É amplamente aceito que o abandono da capital Khmer ocorreu como resultado das invasões dos aiutaias. As guerras já estavam minando a força de Angkor na época de Zhou Daguan no final do século XIII. Em suas memórias, Zhou relatou que o país havia sido completamente devastado por tal guerra, na qual toda a população foi obrigada a participar.[24] Após o colapso de Angkor em 1431, muitas estátuas foram levadas para a capital inimiga de Aiutaia, no oeste,[13]:139–40 enquanto outras partiram para o novo centro da sociedade khmer em Lovek, mais ao sul, embora a capital oficial tenha mudado posteriormente, primeiro a Oudong cerca de 45 km de Phnom Penh.

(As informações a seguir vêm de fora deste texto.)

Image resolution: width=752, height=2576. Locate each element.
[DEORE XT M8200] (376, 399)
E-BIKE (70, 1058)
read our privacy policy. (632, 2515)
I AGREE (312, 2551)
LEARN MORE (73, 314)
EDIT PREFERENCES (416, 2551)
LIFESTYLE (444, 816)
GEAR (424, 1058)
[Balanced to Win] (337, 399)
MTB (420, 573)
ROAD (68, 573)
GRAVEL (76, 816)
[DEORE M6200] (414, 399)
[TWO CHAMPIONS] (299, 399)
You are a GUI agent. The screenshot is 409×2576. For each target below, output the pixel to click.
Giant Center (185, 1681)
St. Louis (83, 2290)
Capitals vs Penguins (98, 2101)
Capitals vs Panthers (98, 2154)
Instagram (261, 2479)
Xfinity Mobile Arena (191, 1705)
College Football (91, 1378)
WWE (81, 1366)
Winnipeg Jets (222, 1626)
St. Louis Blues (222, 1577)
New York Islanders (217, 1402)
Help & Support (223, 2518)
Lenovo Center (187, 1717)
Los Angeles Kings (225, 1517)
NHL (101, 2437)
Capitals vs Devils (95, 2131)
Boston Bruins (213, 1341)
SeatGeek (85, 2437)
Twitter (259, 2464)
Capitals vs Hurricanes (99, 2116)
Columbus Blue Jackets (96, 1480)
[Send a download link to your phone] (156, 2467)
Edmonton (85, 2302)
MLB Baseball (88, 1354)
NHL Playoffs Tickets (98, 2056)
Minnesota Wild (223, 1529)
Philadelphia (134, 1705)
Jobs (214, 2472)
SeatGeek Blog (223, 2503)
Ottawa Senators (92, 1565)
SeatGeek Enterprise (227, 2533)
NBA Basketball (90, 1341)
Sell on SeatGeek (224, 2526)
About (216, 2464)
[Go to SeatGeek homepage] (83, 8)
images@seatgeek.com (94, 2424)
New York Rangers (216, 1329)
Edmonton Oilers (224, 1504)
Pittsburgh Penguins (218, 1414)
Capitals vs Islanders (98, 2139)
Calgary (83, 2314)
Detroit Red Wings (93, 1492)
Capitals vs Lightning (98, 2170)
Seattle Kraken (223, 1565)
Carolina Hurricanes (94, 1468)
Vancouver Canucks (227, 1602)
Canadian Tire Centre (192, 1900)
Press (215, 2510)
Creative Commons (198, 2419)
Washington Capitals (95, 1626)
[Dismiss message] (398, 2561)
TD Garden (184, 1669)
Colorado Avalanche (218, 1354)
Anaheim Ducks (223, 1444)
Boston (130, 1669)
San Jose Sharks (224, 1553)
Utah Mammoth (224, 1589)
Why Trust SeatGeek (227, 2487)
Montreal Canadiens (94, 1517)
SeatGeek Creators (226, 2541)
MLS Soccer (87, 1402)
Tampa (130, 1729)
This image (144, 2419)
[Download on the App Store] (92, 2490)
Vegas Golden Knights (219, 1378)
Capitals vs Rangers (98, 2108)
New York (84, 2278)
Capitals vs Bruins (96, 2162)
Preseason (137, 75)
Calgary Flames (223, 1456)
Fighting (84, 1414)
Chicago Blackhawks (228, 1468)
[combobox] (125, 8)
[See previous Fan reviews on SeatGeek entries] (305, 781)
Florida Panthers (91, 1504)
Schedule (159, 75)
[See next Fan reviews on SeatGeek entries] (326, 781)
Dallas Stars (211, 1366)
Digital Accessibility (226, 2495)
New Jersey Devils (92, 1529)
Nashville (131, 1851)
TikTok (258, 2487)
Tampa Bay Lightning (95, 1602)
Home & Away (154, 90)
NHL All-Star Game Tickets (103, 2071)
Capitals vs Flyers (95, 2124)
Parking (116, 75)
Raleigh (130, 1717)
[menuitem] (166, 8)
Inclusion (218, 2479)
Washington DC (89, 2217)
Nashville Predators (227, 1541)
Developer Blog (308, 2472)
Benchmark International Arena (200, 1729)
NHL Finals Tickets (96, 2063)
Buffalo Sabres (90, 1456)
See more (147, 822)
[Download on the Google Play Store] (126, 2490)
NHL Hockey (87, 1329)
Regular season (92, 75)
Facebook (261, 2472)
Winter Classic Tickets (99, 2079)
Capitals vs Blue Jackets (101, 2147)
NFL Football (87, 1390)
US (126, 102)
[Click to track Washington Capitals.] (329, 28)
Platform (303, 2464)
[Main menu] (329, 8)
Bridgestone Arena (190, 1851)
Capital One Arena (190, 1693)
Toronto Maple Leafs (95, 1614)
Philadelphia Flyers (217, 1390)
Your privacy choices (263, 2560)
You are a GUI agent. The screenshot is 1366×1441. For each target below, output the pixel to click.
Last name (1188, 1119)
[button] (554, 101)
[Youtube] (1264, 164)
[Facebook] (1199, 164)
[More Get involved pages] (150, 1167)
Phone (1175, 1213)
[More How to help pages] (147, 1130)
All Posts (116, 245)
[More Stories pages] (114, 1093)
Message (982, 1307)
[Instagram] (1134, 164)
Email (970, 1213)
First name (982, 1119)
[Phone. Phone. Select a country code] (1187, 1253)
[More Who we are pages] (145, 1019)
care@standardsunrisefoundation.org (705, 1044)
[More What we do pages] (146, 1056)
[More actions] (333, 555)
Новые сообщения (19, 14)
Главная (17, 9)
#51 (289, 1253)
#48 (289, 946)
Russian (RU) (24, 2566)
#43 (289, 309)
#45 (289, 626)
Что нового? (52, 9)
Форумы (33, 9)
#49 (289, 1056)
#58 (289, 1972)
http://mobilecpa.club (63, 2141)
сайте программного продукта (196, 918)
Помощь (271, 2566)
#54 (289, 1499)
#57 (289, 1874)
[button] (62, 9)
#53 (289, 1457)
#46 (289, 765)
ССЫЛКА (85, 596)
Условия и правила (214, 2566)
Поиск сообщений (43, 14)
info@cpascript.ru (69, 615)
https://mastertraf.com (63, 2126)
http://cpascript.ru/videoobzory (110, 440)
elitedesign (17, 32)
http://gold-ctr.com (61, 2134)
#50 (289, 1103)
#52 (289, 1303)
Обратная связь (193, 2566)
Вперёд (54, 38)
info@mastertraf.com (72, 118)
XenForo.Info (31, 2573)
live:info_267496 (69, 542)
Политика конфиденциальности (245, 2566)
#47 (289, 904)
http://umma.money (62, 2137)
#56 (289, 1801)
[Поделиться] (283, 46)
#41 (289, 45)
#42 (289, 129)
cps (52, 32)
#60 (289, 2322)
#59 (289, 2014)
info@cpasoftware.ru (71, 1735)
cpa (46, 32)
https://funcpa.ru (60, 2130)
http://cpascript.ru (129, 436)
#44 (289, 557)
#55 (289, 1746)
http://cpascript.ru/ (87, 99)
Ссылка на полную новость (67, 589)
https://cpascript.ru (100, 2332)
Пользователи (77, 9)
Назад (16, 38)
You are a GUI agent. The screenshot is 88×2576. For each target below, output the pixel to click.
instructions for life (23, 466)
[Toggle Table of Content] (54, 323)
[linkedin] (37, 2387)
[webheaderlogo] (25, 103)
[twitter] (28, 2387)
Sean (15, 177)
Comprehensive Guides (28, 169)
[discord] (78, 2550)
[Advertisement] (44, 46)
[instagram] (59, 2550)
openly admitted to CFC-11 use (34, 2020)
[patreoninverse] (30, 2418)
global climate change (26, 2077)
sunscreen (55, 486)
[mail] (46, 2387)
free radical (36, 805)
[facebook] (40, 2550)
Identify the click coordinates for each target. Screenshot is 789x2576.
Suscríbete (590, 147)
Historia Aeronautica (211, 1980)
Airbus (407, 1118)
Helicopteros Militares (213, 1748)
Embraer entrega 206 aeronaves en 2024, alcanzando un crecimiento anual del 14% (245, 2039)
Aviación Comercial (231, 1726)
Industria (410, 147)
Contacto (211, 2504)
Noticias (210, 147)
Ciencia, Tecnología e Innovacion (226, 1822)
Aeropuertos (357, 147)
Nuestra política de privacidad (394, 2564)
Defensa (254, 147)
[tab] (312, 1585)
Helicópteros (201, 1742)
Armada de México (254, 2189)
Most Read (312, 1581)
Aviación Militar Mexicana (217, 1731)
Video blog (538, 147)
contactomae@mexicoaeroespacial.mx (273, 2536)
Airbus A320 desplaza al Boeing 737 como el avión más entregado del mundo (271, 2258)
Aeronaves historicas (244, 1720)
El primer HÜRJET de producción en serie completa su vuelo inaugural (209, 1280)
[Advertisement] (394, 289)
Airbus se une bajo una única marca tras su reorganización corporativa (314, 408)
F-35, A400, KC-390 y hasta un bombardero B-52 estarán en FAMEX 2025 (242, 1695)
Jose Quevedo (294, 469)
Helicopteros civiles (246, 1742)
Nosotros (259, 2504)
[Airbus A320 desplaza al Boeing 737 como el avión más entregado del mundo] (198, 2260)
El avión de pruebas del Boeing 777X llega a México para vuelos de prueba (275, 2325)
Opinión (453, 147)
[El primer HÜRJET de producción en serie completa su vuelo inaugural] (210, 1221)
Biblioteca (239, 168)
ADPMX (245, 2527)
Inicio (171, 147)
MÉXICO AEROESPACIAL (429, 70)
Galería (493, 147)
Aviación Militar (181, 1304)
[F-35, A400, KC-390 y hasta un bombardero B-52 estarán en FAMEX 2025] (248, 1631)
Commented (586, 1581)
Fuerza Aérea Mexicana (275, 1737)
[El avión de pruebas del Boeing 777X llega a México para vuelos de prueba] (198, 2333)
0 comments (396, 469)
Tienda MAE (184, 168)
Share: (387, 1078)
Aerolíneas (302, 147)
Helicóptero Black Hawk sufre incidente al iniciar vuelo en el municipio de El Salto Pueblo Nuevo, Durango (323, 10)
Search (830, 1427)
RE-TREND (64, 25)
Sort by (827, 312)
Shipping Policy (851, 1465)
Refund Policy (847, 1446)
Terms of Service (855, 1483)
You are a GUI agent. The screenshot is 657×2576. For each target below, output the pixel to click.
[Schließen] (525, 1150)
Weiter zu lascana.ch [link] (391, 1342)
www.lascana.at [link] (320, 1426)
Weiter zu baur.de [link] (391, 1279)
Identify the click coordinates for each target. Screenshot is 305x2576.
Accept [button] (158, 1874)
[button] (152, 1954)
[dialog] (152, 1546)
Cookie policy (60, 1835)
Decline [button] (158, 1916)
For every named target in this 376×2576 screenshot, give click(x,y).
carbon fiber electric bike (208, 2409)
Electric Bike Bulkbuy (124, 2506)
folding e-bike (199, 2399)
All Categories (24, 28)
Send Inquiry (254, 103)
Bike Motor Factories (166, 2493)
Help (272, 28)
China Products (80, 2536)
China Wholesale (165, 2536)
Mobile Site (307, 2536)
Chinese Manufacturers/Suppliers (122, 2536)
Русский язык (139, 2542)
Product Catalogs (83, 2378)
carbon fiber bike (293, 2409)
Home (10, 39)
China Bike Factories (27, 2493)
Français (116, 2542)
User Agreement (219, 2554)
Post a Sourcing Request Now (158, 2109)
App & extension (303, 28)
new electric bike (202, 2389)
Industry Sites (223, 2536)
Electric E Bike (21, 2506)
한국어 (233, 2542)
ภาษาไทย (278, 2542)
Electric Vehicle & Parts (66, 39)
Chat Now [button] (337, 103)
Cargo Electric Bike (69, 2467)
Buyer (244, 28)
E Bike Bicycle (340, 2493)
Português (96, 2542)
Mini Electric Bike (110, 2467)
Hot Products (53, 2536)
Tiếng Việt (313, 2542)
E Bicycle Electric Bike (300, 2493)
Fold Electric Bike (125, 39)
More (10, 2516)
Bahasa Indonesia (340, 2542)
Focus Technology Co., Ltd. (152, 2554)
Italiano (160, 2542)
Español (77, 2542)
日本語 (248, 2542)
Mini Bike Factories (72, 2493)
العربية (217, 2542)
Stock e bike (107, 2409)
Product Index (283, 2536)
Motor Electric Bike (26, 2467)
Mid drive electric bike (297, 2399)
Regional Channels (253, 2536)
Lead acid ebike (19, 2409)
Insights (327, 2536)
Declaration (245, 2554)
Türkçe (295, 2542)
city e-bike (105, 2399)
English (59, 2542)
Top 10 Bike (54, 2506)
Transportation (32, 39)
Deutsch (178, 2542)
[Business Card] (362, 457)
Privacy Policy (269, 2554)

Erosão da religião do Estado editar

Alguns estudiosos relacionaram o declínio de Angkor com a conversão do Império Khmer ao budismo teravada após o reinado de Jayavarman VII, argumentando que essa transição religiosa erodiu o conceito hindu de realeza que sustentava a civilização angkoriana.[25] De acordo com o estudioso George Coedès, a negação do Budismo teravada da realidade última do indivíduo serviu para minar a vitalidade do culto da personalidade real que havia fornecido a inspiração para os grandes monumentos de Angkor.[26] A vasta extensão de templos exigia um corpo igualmente grande de trabalhadores para mantê-los; em Ta Prohm, uma escultura em pedra afirma que 12.640 pessoas fizeram manutenção naquele único complexo de templos. A disseminação do budismo não só pode ter corroído essa força de trabalho, mas também pode ter afetado os cerca de 300 mil trabalhadores agrícolas necessários para alimentá-los.[27]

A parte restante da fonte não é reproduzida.